Emerging research suggests that immune system dysregulation may play a role in the development of tardive dyskinesia (TD), a movement disorder linked to long-term use of dopamine receptor-blocking antipsychotics. Rodent studies show increased levels of pro-inflammatory cytokines—such as IL-1β, IL-6, and TNF-α—in the striatum after chronic haloperidol use, often correlating with orofacial dyskinesia severity. However, human findings are inconsistent. Evidence points to neuroinflammation, particularly in the striosomal compartment of the striatum and lateral habenula, as a possible mechanism driving TD, especially its classic orofacial form.

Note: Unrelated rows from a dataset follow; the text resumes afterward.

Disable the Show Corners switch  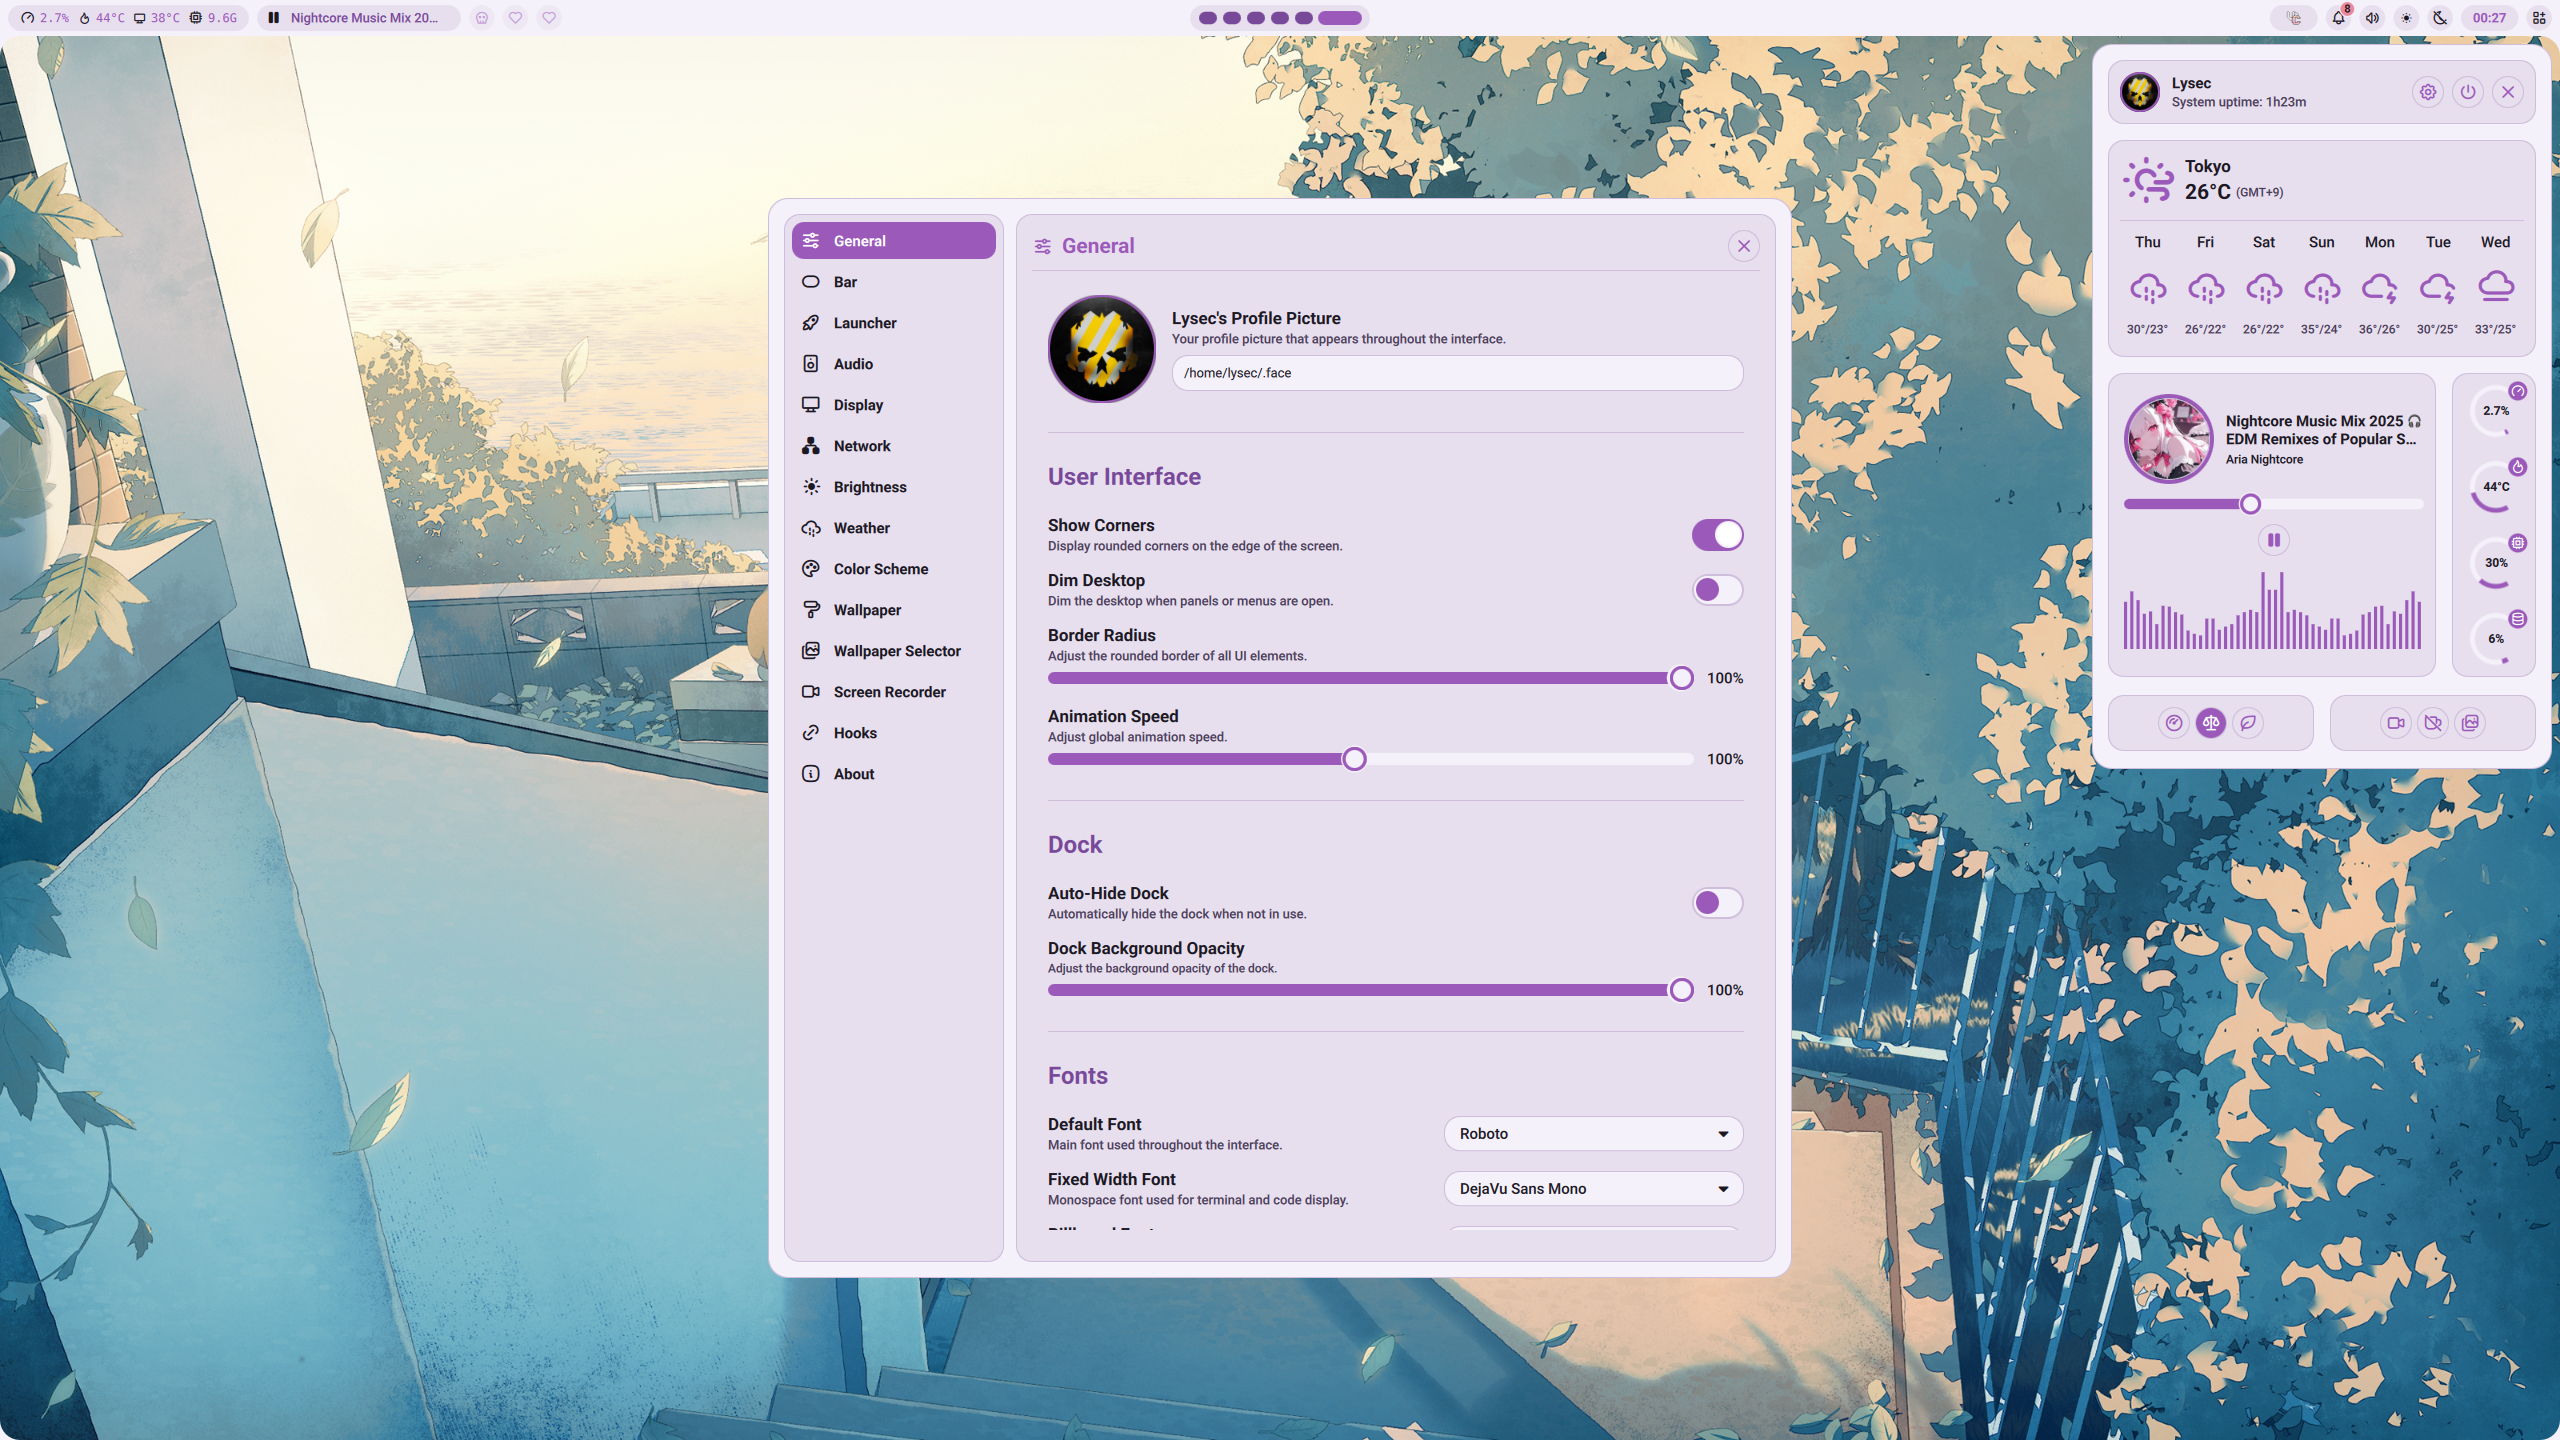click(x=1717, y=535)

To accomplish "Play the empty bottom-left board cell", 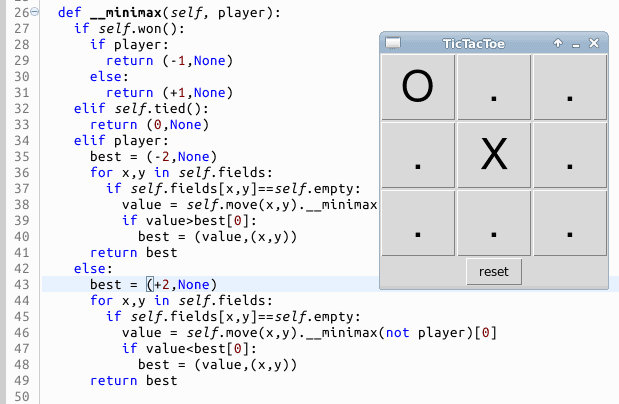I will click(418, 222).
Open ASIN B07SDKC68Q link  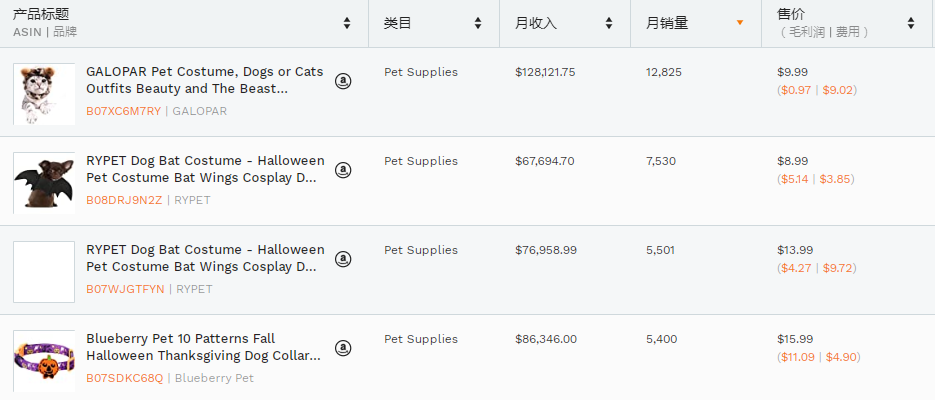[124, 378]
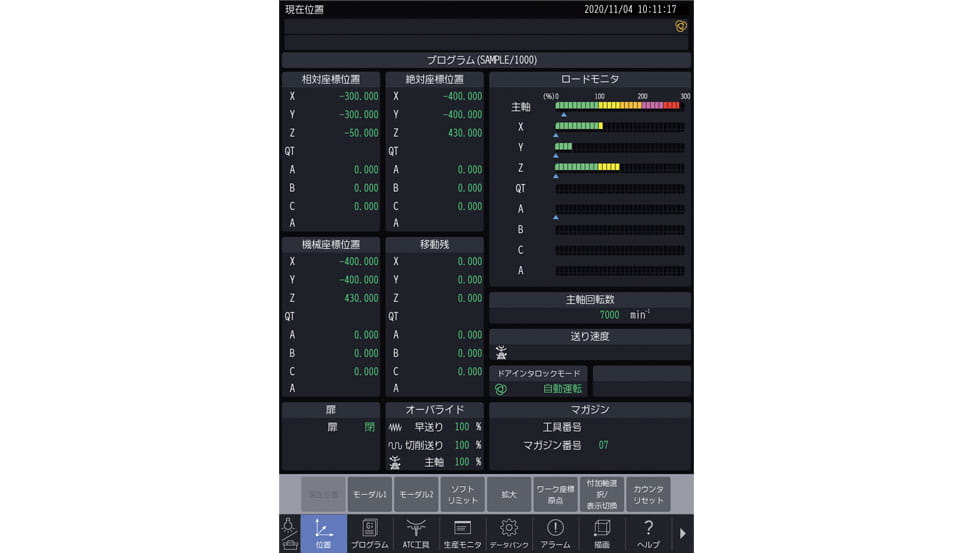
Task: Click the lamp and toolbox icon
Action: (289, 533)
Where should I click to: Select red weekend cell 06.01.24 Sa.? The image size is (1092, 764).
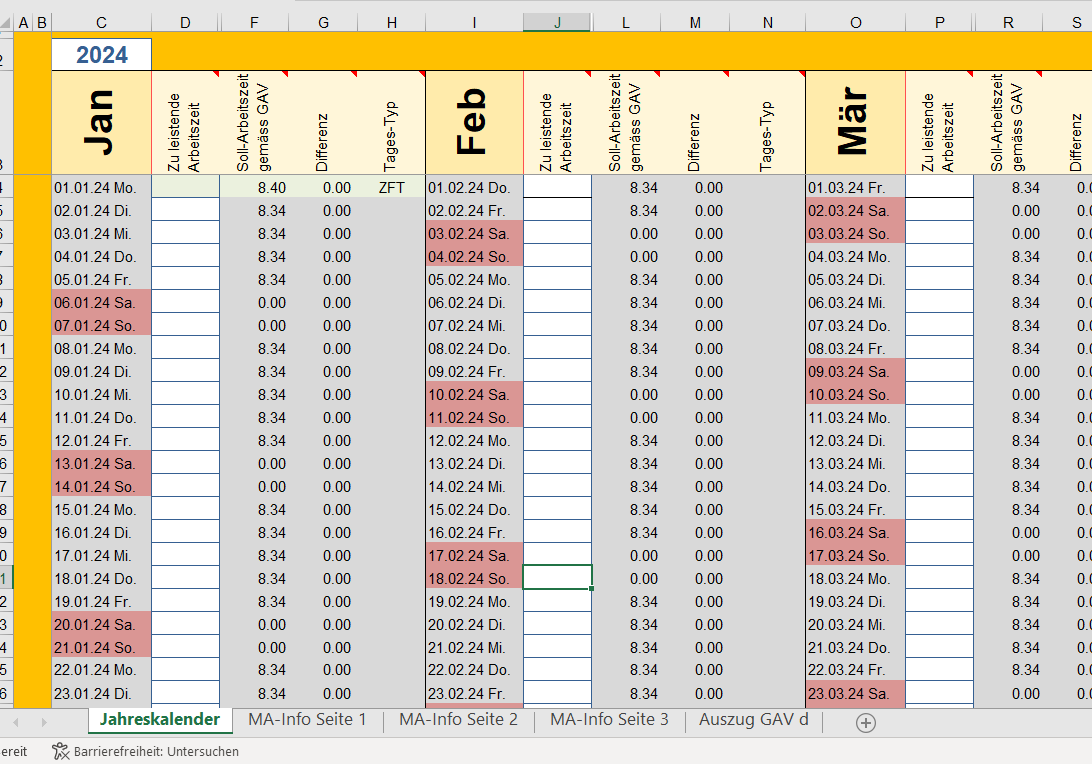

This review proposes that TD may result not only from dopamine receptor sensitivity but also from neuroinflammatory processes involving both central and peripheral immune activation. Regions like the choroid plexus and epithalamus may influence nearby brain structures such as the dorsal diencephalic connection system, impacting motor regulation. Given the overlap between schizophrenia, antipsychotic treatment, and neuroimmune signaling, more research is needed to explore inflammation’s role in TD and identify potential therapeutic targets.

Reference: Loonen AJM. Putative role of immune reactions in the mechanism of tardive dyskinesia. Brain Behav Immun Health. 2023;33:100687. doi: 10.1016/j.bbih.2023.100687.